> [DATA SHOWN]
/---
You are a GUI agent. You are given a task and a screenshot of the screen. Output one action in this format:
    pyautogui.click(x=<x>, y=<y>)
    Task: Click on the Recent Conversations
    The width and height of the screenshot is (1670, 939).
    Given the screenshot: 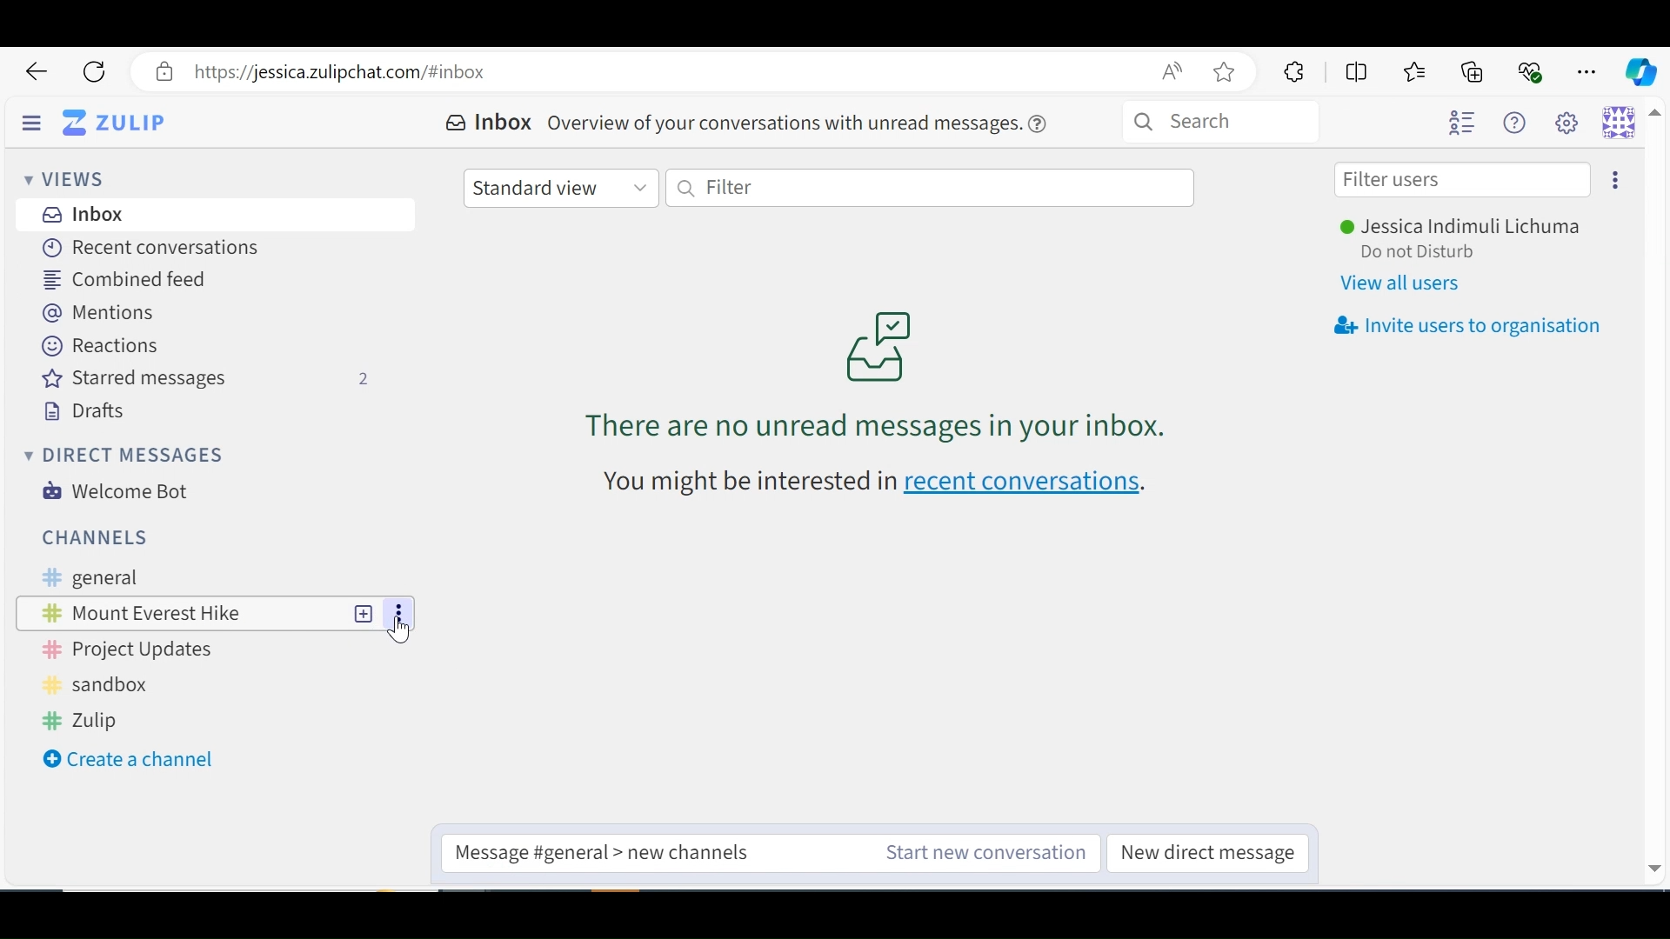 What is the action you would take?
    pyautogui.click(x=144, y=246)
\---
> [WHAT TO PRODUCE] Reproduce the lines starting with the first one and going on through the line with "The width and", changing "screenshot" to "screen capture" wherever it appears and leaving everything else untouched.

> [SOLUTION TO THE EXERCISE]
You are a GUI agent. You are given a task and a screen capture of the screen. Output one action in this format:
    pyautogui.click(x=<x>, y=<y>)
    Task: Click on the Recent Conversations
    The width and height of the screen capture is (1670, 939).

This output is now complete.